26) Seven-Seas Co. just paid a dividend of $3 per share out of earnings of $5 per share. If its book value per share is $40.00 and its market price is $52.50 per share, calculate the required rate of return on the stock.

A) 12 percent

B) 11 percent

C) 5 percent

D) 6 percent

27) River Co. just paid a dividend of $2 per share out of earnings of $4 per share. If its book value per share is $25 and its stock is currently selling for $40 per share, calculate the required rate of return on the stock.

A) 15.2 percent

B) 7.2 percent

C) 14.7 percent

D) 13.4 percent

28) Lake Co. just paid a dividend of $3 per share out of earnings of $5 per share. If its book value per share is $40, what is the expected growth rate in dividends?

A) 7.5 percent

B) 8 percent

C) 12.5 percent

D) 5 percent

29) The growth rate in dividends is a function of two ratios. They are

A) ROA and ROE.

B) dividend yield and growth rate in stock price.

C) ROE and the plowback ratio.

D) book value per share and EPS.

30) Company X has a P/E ratio of 10 and a stock price of $50 per share. Calculate earnings per share of the company.

A) $6 per share

B) $10 per share

C) $0.20 per share

D) $5 per share

31) Which of the following formulas regarding the earnings-to-price ratio is true?

A) EPS/P0 = r[1 + PVGO/P0]

B) EPS/P0 = r[1 - PVGO/P0]

C) EPS/P0 = [r + PVGO/P0]

D) EPS/P0 = [1 + r + PVGO/P0)]/r

32) Generally, high growth stocks pay

A) low or no dividends.

B) high, steadily growing dividends.

C) erratic dividends.

D) decreasing dividends.

33) A high proportion of the value of a growth stock typically comes from

A) past dividend payments.

B) past earnings.

C) PVGO (present value of growth opportunities).
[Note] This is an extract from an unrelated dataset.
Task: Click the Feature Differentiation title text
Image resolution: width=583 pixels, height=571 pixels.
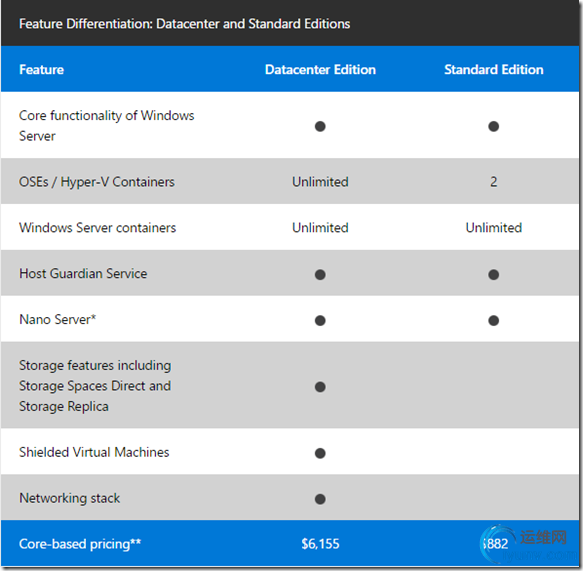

D) past dividend payments and past earnings.

34) Summer Co. expects to pay a dividend of $4.00 per share—one year from now—out of earnings of $7.50 per share. If the required rate of return on the stock is 15 percent and its dividends are growing at a constant rate of 10 percent per year, calculate the present value of growth opportunities for the stock (PVGO).

A) $80

B) $30

C) $50

D) $26

35) Parcel Corporation expects to pay a dividend of $5 per share next year, and the dividend payout ratio is 50 percent. If dividends are expected to grow at a constant rate of 8 percent forever, and the required rate of return on the stock is 13 percent, calculate the present value of growth opportunities.

A) $100.00

B) $76.92

C) $23.08

D) $69.54

36) Which of the following stocks is a growth stock?

A) Dow Chemical

B) Consolidated Edison

C) General Electric

D) Alphabet

37) Universal Air is a no-growth firm and has two million shares outstanding. It expects to earn a constant $20 million per year on its assets. If it has no debt, all earnings are paid out as dividends, and the cost of capital is 10 percent, calculate the current price per share of the stock.

A) $200

B) $150

C) $100

D) $50

38) Analysts often value companies by forecasting a series of cash flows and then estimating a horizon value. Suppose a firm forecasts a project's net cash flows ($millions) in years 1 through 4 as $120, $130, $135, and $137, respectively. If the project ends at the end of the fourth year, what is the horizon value of the project? Assume that the company had a historical growth rate of 3 percent and has a discount rate of 10 percent.

A) $0.00

B) $1.37

C) $1.96

D) $4.87

39) A company forecasts growth of 6 percent for the next five years and 3 percent thereafter. Given last year's free cash flow was $100, what is its horizon value (PV looking forward from year 4) if the company cost of capital is 8 percent?

A) $0

B) $1,672

C) $2,000

D) $2,676

40) Galaxy Air, previously a no-growth firm, has two million shares outstanding. Until now, it consistently earned $20 million per year on its assets. (It has no debt and pays out all earnings as dividends. Its cost of capital is 10 percent.) Due to its newly appointed CEO, Galaxy Air is now able to squeeze out 1 percent annual growth by plowing back 5 percent of earnings. Calculate its stock price per share.

A) $200.00

B) $106.61

C) $100.00

D) $110.10

41) Ottocell Motor Company just paid a dividend of $1.40. Analysts expect its dividend to grow at a rate of 10 percent next year, 8 percent for the following two years, and then a constant rate of 5 percent thereafter. What is the expected dividend per share at the end of year 5?

A) $2.08

B) $1.98

C) $1.80

D) $0.99

42) Most exchange traded funds are not actively managed.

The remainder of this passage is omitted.